A home is one of life’s most important purchases. Before committing to a purchase it makes sense to learn as much as possible about any property you wish to acquire. Understanding the important differences between an appraisal and a home inspection will help you to obtain detailed information about the home’s value and condition.
An appraisal allows the lending institution to determine if the property being purchased is suitable as security for a mortgage. For conventional mortgages, a lender will in most cases require that a professional third party assess the property to ascertain its current market value. In the case of a “high-ratio” mortgage (with a down payment of less than 20 per cent), the mortgage insurer will go through its own internal appraisal process. In particular, lenders and insurers are concerned that the property (in terms of its age, condition, and remaining economic life) constitutes a good match with the borrower and their ability to repay the mortgage.
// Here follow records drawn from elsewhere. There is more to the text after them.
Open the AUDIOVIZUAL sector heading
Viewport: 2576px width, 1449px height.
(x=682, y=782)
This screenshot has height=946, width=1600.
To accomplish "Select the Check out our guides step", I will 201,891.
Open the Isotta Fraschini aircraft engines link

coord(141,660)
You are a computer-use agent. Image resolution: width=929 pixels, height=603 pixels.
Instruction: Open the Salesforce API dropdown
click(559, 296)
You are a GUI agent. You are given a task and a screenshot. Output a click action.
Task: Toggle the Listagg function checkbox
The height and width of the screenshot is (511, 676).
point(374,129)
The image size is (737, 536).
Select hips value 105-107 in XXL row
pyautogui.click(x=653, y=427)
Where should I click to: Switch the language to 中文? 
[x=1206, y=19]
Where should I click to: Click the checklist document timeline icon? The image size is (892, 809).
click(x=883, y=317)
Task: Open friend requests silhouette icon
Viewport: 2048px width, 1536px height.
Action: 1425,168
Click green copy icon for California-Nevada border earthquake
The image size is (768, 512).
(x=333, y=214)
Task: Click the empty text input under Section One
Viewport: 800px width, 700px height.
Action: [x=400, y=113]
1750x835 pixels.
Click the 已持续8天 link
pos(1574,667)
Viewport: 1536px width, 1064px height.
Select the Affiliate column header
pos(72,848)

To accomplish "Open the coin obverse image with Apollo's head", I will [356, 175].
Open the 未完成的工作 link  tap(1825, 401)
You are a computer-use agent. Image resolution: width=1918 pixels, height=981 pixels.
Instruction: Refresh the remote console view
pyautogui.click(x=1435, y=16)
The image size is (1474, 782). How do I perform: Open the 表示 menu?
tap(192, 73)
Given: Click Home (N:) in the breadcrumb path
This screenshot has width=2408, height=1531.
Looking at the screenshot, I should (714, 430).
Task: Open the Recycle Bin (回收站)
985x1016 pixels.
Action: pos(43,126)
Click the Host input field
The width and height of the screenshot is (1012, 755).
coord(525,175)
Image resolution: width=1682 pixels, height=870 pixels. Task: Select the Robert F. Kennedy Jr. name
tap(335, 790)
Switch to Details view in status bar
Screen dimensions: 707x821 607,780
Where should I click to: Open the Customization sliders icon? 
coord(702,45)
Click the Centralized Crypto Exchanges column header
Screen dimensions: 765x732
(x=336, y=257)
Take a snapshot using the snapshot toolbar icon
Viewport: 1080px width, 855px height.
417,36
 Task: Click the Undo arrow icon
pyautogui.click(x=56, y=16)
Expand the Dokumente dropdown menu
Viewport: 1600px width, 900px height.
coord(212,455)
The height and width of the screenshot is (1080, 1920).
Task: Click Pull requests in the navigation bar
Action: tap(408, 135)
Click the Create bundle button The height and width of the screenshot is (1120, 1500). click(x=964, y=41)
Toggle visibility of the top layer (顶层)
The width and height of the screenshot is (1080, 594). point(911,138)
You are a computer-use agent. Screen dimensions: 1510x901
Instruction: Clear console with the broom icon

An appraisal does not usually include a detailed property inspection.
A Home Inspection
A home inspection is not used to determine property value, but will provide an assessment of the physical condition of a property. A well-trained home inspector will perform a comprehensive visual inspection to determine the condition of the building and all of its major systems (for example the roof, structural, heating, plumbing and electrical systems). While an appraisal is intended to provide the lender with sufficient information to decide on mortgage financing, a home inspection will hopefully reveal to a potential homebuyer whether the building and its systems are in sound working order. If there are outstanding issues, a good inspector will provide the potential purchaser with a schedule outlining the estimated costs and when these repairs will need to be completed.